4. Someone can outlive a reverse mortgage
The reverse mortgage becomes due when all homeowners have moved out of the property for 12 consecutive months or passed away.
5. Social Security and Medicare will be affected
Government entitlement programs such as Social Security and Medicare are usually not affected by a reverse mortgage. However, need-based programs such as Medicaid can be affected. It’s best to consult with a qualified financial advisor to learn how a reverse mortgage could impact eligibility of some government benefits.
6. The homeowner pays taxes on a reverse mortgage
Generally, money received is not considered income and should be tax free, though you must continue to pay required property taxes. Consult your financial advisor and appropriate government agencies for any effect on taxes or government benefits.

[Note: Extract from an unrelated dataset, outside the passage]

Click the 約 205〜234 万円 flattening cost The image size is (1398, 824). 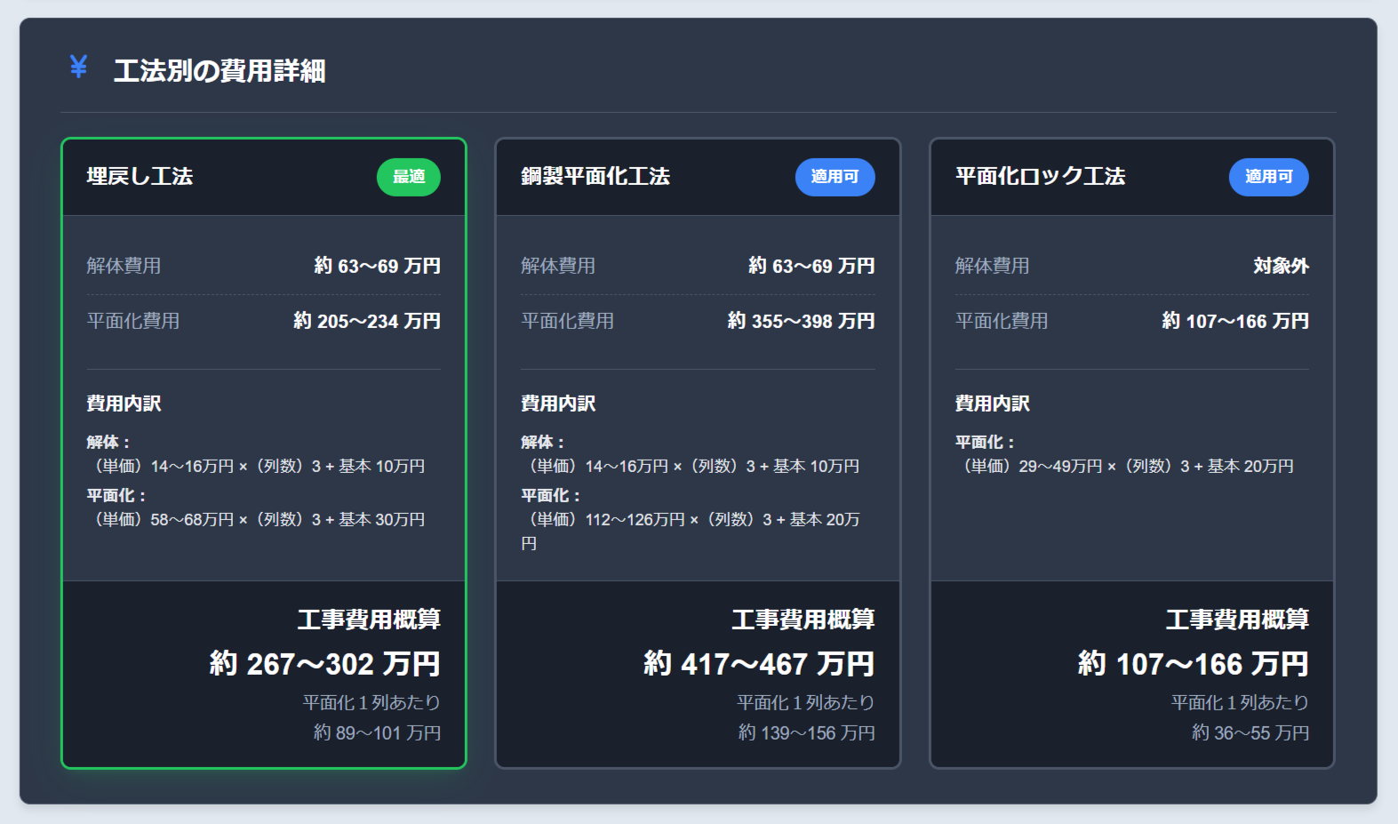367,321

7. There are large out-of-pocket expenses
Typically, the majority of lender closing costs and fees can be financed into the reverse mortgage loan.
8. A reverse mortgage is similar to a home equity loan
A reverse mortgage and a home equity loan both use the home’s equity as collateral; however, there are also some differences. For example,
- Any homeowner can apply for a home equity loan. A homeowner must be at least age 62 to be eligible for a reverse mortgage.
- A home equity loan typically must be repaid in monthly payments over 5 or 10 years. A reverse mortgage is typically not paid back until the homeowner moves out of the property for 12 consecutive months or passes away.
- A home equity loan that charges no closing costs may have a higher interest rate over the life of the loan. A reverse mortgage charges upfront closing costs but generally has lower interest over the course of the loan.